The Gorge Commission filed an appeal on Wednesday, Jan. 2, with the nation's highest court to reverse a January 2001 ruling (Skamania County v. Woodall) by the Washington Court of Appeals that requires the Commission and the three Washington counties in the Gorge to apply the state's "common law" land use rules when interpreting undefined terms in the Scenic Area's Management Plan.

(Statutory law refers to laws created by legislation; common law refers to laws created by the rulings of judges. Land use laws in Washington are based on common law, while Oregon's land use laws are generally statutory.)

"We decided to appeal the Washington Court of Appeals decision because it could lead to inconsistent application of Scenic Area regulations in Washington and Oregon," said Gorge Commission Executive Director Martha Bennett. "This ruling could result in Washington law applying to land use decisions in Washington, but Scenic Area law applying in Oregon because that state's statutory land use laws were replaced by the three Gorge counties' Scenic Area land ordinances.

"We don't think this is what Congress intended when it passed the National Scenic Area Act in 1986. That law was created so both sides of the Scenic Area would have the same land use laws," she said. "We are also concerned because it will create decisions that are fundamentally unfair to citizens of both sides of the river."

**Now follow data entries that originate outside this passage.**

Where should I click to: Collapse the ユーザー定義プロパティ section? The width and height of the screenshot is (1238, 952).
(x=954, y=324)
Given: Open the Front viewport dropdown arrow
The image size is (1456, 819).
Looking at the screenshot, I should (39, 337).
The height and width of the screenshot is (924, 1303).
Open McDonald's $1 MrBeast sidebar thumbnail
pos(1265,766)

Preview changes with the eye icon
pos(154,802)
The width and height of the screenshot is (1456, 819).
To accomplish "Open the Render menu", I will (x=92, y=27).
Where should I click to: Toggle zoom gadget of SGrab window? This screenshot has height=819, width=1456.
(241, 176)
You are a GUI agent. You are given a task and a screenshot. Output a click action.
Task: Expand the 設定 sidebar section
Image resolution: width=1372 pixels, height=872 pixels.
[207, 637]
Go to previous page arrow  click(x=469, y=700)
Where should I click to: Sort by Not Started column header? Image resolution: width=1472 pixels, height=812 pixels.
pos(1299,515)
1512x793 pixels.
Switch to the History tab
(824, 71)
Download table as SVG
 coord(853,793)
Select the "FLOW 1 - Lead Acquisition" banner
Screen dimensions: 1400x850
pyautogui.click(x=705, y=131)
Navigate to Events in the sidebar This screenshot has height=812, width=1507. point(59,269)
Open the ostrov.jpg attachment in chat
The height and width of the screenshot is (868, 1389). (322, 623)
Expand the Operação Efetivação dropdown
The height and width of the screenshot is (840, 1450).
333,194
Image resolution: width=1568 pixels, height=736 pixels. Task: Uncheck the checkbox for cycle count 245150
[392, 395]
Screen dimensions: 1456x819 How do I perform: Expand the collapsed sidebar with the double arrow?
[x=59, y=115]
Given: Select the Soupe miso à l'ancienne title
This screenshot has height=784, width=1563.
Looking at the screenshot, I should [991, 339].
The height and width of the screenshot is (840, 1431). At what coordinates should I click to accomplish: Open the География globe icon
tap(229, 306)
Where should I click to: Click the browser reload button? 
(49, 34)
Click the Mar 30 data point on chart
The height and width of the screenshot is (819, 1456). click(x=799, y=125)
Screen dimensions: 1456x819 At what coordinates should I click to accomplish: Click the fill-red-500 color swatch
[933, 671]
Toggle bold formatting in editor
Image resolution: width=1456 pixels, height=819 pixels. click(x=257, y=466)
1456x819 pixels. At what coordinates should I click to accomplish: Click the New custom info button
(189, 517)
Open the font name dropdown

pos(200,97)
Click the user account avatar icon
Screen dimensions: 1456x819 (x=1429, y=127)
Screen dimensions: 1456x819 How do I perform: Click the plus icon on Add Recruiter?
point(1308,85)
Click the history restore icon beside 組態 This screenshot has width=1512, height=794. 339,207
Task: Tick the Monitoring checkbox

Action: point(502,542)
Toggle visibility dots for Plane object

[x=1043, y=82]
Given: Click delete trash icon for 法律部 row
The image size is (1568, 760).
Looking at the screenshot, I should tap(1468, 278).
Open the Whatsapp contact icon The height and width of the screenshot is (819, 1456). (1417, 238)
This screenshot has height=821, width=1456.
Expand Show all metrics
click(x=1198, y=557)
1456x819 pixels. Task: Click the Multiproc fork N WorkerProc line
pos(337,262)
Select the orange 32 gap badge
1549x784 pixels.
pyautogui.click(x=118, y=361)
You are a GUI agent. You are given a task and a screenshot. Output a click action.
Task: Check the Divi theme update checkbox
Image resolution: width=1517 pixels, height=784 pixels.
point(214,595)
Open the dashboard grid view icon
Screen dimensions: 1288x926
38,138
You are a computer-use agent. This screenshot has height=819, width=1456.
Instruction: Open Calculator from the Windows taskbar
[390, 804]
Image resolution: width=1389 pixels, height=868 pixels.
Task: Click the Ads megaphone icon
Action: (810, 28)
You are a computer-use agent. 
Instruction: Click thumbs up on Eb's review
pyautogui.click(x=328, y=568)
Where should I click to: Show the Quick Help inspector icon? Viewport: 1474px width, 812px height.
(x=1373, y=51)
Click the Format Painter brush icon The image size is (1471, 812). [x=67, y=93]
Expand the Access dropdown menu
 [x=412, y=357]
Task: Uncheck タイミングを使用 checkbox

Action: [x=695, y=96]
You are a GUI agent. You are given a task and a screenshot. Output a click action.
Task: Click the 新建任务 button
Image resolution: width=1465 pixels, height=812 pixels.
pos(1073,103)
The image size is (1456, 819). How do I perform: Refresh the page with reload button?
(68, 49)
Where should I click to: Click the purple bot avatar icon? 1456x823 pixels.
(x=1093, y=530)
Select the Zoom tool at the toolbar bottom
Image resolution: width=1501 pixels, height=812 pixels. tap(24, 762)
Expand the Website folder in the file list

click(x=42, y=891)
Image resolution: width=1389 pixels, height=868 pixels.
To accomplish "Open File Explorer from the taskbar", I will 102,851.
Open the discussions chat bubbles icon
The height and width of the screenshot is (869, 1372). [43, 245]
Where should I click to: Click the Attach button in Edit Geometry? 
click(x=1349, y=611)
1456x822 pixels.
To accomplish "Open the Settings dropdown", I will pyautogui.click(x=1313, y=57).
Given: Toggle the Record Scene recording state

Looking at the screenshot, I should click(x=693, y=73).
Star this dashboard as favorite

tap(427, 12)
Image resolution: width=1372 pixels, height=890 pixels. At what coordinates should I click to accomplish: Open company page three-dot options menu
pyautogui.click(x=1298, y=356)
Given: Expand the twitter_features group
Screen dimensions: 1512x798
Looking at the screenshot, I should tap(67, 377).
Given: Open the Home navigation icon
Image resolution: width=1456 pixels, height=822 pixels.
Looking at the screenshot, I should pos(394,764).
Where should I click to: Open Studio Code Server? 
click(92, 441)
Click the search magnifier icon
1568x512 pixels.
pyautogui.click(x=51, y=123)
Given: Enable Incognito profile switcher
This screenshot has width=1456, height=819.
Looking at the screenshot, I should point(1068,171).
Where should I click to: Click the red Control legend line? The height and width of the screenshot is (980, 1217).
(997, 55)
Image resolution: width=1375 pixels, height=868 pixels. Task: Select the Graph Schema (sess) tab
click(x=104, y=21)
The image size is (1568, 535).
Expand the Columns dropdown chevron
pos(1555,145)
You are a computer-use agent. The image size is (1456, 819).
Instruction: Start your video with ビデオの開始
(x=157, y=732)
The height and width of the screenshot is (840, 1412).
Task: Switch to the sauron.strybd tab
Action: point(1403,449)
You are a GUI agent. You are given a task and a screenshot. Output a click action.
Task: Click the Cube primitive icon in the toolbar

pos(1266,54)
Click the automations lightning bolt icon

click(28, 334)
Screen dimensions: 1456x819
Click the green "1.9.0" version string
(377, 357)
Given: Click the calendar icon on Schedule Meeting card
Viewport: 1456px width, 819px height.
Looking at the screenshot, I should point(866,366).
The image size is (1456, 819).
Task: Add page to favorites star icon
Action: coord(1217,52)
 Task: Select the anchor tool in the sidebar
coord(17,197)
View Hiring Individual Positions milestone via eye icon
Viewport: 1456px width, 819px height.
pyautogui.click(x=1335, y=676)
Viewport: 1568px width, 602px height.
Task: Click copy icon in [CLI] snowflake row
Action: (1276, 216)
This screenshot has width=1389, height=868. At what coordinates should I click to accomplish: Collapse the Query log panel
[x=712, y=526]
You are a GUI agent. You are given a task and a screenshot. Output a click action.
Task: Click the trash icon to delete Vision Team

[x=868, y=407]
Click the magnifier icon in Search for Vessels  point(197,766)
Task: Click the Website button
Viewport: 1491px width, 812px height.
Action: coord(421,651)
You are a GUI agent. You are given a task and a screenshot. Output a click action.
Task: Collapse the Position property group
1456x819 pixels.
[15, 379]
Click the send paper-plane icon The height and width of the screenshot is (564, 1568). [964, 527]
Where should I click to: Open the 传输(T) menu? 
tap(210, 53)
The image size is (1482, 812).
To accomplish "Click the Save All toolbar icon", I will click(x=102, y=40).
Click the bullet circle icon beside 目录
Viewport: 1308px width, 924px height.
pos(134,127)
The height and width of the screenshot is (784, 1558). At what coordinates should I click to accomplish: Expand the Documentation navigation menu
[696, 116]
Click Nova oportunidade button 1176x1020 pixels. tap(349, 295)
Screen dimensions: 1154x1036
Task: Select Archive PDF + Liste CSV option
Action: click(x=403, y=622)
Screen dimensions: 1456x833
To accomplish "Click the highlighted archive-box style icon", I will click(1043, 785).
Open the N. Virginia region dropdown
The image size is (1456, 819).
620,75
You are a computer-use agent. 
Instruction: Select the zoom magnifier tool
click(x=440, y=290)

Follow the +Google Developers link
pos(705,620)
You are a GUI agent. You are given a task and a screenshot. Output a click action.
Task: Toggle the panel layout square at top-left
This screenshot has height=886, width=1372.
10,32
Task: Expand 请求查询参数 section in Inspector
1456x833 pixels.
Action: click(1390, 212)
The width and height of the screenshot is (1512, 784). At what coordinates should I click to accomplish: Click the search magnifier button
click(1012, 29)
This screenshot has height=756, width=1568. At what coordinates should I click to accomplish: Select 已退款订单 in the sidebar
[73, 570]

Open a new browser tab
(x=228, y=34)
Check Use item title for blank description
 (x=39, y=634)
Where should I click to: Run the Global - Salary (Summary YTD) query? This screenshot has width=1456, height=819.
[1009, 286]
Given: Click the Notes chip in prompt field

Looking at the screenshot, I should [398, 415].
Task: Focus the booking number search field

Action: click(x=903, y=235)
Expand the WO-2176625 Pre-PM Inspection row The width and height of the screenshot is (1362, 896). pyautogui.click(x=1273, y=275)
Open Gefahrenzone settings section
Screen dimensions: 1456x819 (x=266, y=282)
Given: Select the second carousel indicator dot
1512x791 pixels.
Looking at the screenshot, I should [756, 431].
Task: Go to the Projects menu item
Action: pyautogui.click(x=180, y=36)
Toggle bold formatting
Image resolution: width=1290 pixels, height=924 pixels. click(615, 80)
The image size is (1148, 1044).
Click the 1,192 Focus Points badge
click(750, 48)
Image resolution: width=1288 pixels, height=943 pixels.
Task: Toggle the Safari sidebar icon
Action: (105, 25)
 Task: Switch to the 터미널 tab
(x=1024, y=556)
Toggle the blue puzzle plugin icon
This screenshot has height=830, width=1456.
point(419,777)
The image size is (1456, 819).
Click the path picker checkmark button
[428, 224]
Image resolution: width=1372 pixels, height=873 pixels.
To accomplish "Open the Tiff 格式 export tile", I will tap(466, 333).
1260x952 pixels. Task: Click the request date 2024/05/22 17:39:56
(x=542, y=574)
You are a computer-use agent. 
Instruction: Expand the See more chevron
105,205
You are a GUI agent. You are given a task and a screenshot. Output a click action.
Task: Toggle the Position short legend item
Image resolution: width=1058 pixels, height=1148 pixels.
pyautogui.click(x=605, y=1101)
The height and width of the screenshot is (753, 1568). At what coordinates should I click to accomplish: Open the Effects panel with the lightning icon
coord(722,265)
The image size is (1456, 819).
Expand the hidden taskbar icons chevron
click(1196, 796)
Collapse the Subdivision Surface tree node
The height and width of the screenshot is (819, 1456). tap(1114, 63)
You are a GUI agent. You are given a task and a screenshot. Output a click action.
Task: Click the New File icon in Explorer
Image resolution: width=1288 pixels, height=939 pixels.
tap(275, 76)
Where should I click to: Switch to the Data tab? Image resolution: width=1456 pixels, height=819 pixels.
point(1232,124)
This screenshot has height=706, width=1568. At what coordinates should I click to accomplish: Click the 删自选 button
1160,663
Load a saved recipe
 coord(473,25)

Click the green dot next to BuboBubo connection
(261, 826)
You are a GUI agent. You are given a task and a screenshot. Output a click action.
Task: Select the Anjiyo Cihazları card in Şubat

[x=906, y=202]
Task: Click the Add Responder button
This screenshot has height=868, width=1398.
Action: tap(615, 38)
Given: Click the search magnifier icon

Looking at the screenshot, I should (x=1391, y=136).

The Gorge Commission decided to ask the U.S. Supreme Court to review the Court of Appeals decision after the Washington Supreme Court denied review of the case in October 2001. Wednesday's appeal is the first time the Gorge Commission has taken a land use decision to the nation's highest court.

"As a rule, the Gorge Commission is loath to initiate appeals, but in this case we felt we had no choice," Bennett said. "Not appealing the decision could result in increased litigation in the future in both states as the extent of the Court of Appeals decision would be further tested in the courts."

Jeff Litwak, the Commission's legal counsel, said it won't be known for several months whether the U.S. Supreme Court will decide to hear the case.

The Woodall case arose from an appeal of a Skamania County land use decision that allowed a three-site trailer park to expand to its former size of 10 sites after the other seven sites sat vacant for more than one year.

"In making that decision, Skamania County applied Washington common law in determining whether a use is 'discontinued,' " Litwak said. "The county said that Washington's common law says a landowner must 'intend' to abandon a land use, and the owner did not intend to abandon the former 10-site trailer park."

Chris Woodall, an adjacent property owner, appealed the county's decision to the Gorge Commission, which concluded the county applied the wrong legal standard under the Management Plan and reversed the decision in January 1997.

"In overturning the county's decision, the Gorge Commission concluded that under the Management Plan the term "discontinued' does not require an intent to abandon, but requires only a showing of non-use for one year," Litwak said. "This is consistent with a prior Gorge Commission decision from 1990 that the Washington Court of Appeals upheld."

Skamania County appealed the Gorge Commission's decision to the Washington Superior Court, which ruled in favor of Woodall and the Gorge Commission.

Skamania County then appealed to the Washington Court of Appeals in September 1999.

"In the Woodall case, the Court of Appeals determined that Congress intended the Gorge Commission to apply Washington common law because the Columbia River Gorge Compact between Washington and Oregon did not expressly reject Washington common law," Litwak said. "Up until this case, all the court cases have said that a compact must expressly preserve state law in order for that law to apply."